◆ WORK TO COMPLETE ◆
Set down the part of the comment thread starting with "Anan, anyone who" and going on through "Thanks. Much appreciated.", word for word.

◆ GIVEN TEXT ◆
Thank you very much for the exchange. And thank you to all people who interacted with me. This little sub-thread, though so off-topic on the main thread, has been so extremely helpful for me personally in the process of my detoxification.
Razib Khan is right that many caucasions view this site but don’t comment. I get a lot of e-mails and phone calls about Brown Pundits. A lot of people ask about this person called “Kabir.” I kid you not.
Can all the non commenters please bother to take the poll?
OK seriously, can we not personalize things? I have lots of things I can say about other contributors on this site but as Zack said to me “Let’s stay above the fray”. I will apologize for any personal comments I made in the past and promise to stick to the topic from now on.
Anan, anyone who is interested in who I am can use Google. I have not given my last name on this forum for a reason but with the details I have included in my bio, it’s not very hard to figure it out.
But it seems foolish to start making this a gossip site about one person. Razib can take the final call on this. Thanks.
yes. please let’s let this drop.
if it devolves while i’m away i’m just going to nuke all the comments on this post, which is for the survey anyway….
Thanks. Much appreciated.
AnAn – Is AnAn associated with your real world identity? Would love to learn more about the “real” you.
Also, it seems that you have finally given up on appeasement. Kudos!
PS: What type of reaction are you getting about the said person?
Kabir, very true.

◆ DATA EXCERPT ◆

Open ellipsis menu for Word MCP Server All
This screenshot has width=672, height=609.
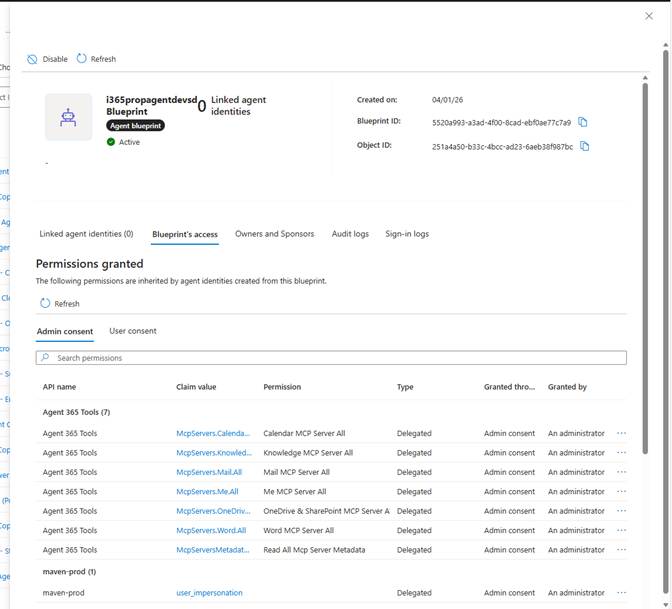pyautogui.click(x=621, y=530)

◆ RESULT FOR THIS EXERCISE ◆
Anan, anyone who is interested in who I am can use Google. I have not given my last name on this forum for a reason but with the details I have included in my bio, it’s not very hard to figure it out.
But it seems foolish to start making this a gossip site about one person. Razib can take the final call on this. Thanks.
yes. please let’s let this drop.
if it devolves while i’m away i’m just going to nuke all the comments on this post, which is for the survey anyway….
Thanks. Much appreciated.